2.4.7. Blood Glucose and Liver Glycogen
We determined the concertration of blood glucose (mmol/L) in the serum according to the instructions of Blood Glucose Kit (Nanjing Jiancheng Bioengineering Research Institute, Nanjing, China). We determined the content of liver glycogen (mg/g) according to the instructions of Liver Glycogen Kit (Nanjing Jiancheng Bioengineering Research Institute, Nanjing, China).
2.4.8. GLP-1 and PYY
We assayed the concertration of GLP-1 and PYY in the serum by using the Chicken GLP-1 ELISA kit and PYY ELISA kit (Shanghai Huyu Biotechnology Co., Ltd.
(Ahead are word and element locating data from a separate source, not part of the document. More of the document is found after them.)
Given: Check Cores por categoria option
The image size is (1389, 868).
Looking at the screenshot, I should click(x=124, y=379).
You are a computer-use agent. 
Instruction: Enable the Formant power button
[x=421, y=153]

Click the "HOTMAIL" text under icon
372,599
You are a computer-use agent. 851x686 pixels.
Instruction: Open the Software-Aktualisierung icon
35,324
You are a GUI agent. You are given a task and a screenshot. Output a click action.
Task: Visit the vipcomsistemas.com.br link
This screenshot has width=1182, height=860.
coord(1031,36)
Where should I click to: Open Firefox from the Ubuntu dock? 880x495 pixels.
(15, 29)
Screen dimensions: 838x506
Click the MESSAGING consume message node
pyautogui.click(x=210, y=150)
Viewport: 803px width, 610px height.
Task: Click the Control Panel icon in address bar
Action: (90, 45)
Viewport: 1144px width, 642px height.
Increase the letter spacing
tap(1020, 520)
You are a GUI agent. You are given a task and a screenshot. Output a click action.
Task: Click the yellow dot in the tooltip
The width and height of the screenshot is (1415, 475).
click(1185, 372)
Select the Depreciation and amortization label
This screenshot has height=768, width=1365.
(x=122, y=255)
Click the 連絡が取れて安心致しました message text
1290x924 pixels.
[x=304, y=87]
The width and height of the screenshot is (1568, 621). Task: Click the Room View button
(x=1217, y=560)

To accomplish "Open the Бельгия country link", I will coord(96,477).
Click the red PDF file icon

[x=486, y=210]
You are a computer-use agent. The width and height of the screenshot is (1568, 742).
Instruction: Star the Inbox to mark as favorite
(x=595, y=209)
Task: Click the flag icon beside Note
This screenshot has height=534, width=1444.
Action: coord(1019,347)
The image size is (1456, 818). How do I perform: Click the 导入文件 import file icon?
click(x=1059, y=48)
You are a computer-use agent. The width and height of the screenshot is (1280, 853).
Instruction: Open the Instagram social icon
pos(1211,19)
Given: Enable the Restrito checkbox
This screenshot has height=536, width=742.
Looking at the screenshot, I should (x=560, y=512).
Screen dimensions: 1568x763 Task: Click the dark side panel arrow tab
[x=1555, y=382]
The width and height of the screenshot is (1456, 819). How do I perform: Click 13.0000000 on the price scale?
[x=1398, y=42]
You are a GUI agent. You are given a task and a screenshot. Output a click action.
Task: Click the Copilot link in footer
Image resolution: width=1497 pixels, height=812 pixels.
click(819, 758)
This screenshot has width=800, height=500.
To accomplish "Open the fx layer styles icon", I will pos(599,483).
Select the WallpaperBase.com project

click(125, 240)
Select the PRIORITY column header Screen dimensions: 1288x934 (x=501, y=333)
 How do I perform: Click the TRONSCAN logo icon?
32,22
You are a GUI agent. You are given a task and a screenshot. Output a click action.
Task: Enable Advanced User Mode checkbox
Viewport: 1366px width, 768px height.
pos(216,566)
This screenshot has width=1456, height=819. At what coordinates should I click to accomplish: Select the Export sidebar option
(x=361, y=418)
Shanghai, China), respectively. The units of them are both pmol/L.
2.5. Statistical Analysis
In terms of gut microbiota, abundance statistics of each taxonomy were visualized using Krona [32]. The comparison of alpha diversity indexes between groups was calculated by Welch's t-test and Wilcoxon rank test using Vegan package in R project, and the comparison among groups was computed by Tukey’s HSD test and the Kruskal-Wallis H test using Vegan package in R project [33]. Statistical analyses of other indexes were performed using a one-way analysis of variance (ANOVA) with Statistical Product and Service Solutions (SPSS) 22.0 (IBM). The results were expressed as the means and standard error of the mean (SEM).